The three-day holds were a factor in the growing backlog, “but not the sole factor,” says Bill Price, president of Local 3571 of the American Federation of Government Employees, the union that represents frontline Social Security workers. “The biggest factor is, we don’t have the employees.”

Checks meant to flag fraud

The move marks the latest in a series of changes the SSA has announced, and subsequently scaled back, to curb what it says is widespread fraud by scammers using illicitly obtained Social Security numbers to access benefits.

The SSA rolled out new phone checks last month after abandoning a plan that would have effectively eliminated the option to claim benefits by phone. That proposal, announced in March, would have required people calling the agency to apply for benefits or report a change in banking information to verify their identity online or at a Social Security office.

Amid fierce pushback from advocates for older Americans and people with disabilities — including AARP, which was flooded with calls from members confused by and concerned about the proposed changes — the SSA dropped the requirement that you could only verify your identity online or in person.

The agency said it would instead use new software to verify callers’ identity and flag indicators of fraud risk when someone applies for benefits by phone. The three-day hold on new claims was part of that system, implemented April 14. With that discontinued, “we will refine the anti-fraud algorithm to flag only the cases with the highest probability of fraud,” an SSA spokesperson said.

Less than 1 percent of Social Security benefit payments are “improper,” meaning in the wrong amount or to the wrong person, according to federal reports on payment accuracy. Of that amount, about 3 percent is attributable to fraud, the SSA’s inspector general found in a February 2025 report; the vast majority are due to factors such as computation errors or beneficiaries not reporting earnings that could affect their payment amount.

More claims, growing backlog

Publicly available SSA performance data shows 597,022 pending claims for retirement and survivor benefits and Medicare in April, compared to 364,277 in September. Over the same period, the share of people receiving benefits within two weeks of applying has declined from 86 percent to 81 percent. In a May 14 email to SSA employees, the agency’s deputy commissioner for operations said about 140,000 pending claims are at least 60 days old.

The SSA spokesperson said the backlog is primarily due to the “peak 65” phenomenon of the last and largest cohort of boomers reaching retirement age.

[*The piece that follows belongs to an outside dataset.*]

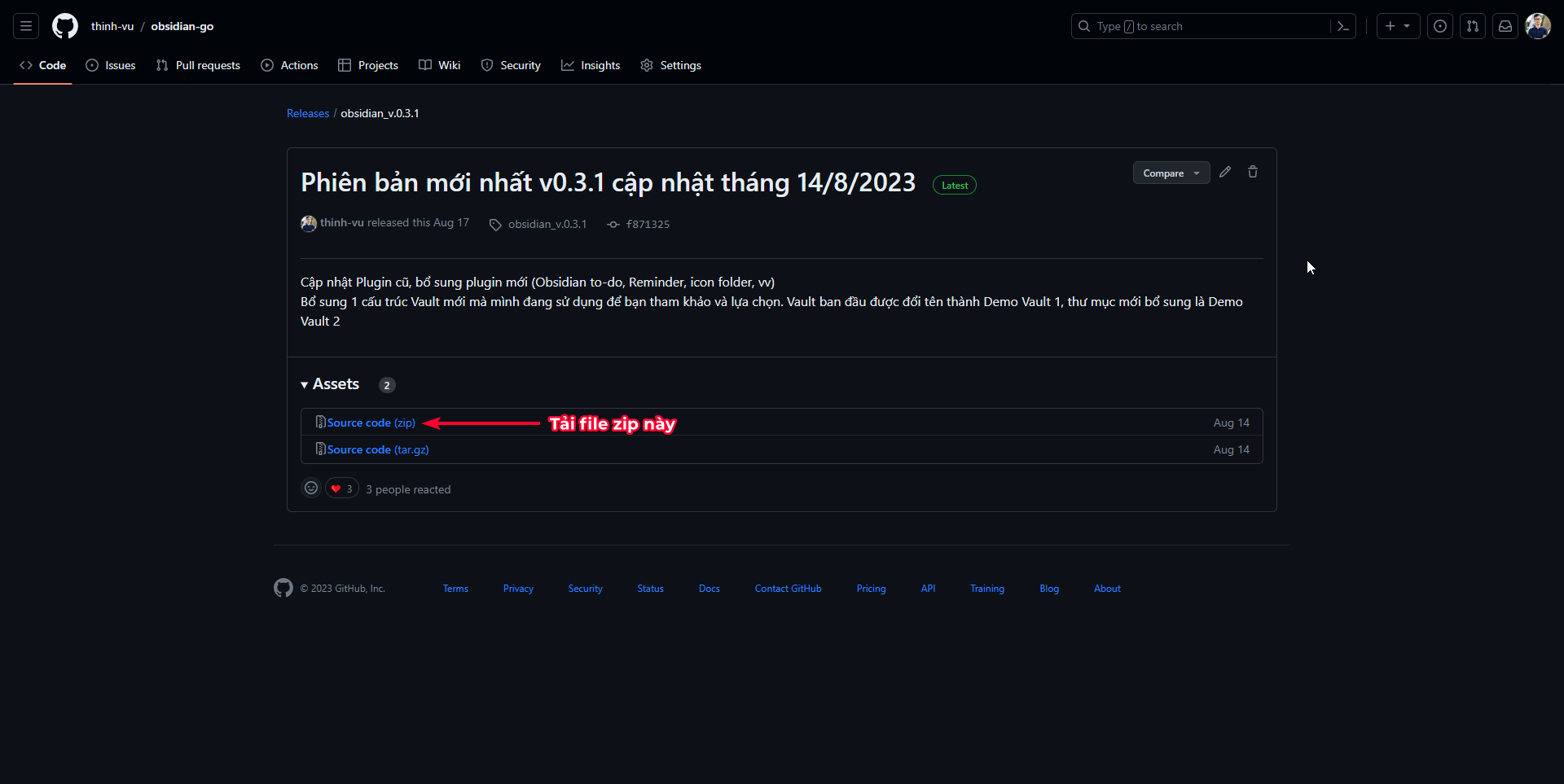Toggle the heart reaction button
The image size is (1564, 784).
(341, 488)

Another factor is the Social Security Fairness Act, a law passed late last year that boosted benefits and benefit eligibility for some 3 million former government workers, some of whom are now applying.

About 276,000 more people filed for retirement benefits in the first seven months of the 2025 federal fiscal year (October 2024 through April 2025) than in the same period a year earlier, according to the Urban Institute.

“We are prioritizing this workload to ensure timely processing,” the SSA spokesperson said. “It is normal for the agency to focus resources on processing specific workloads at different points throughout the year, as it is doing right now for retirement claims.”

The deputy commissioner for operations’ May 14 message called for a “sprint” to reduce the backlog, asking employees to increase their clearance of retirement, survivor and Medicare claims by 10 percent a day.

“It’s just proof that all of these new policies are not increasing efficiency, they’re decreasing efficiency,” says Price, a 26-year SSA veteran who currently works at a field office in Indiana. “We’ve always had backlogs for hearings and disability claims, but never like this for retirement claims.”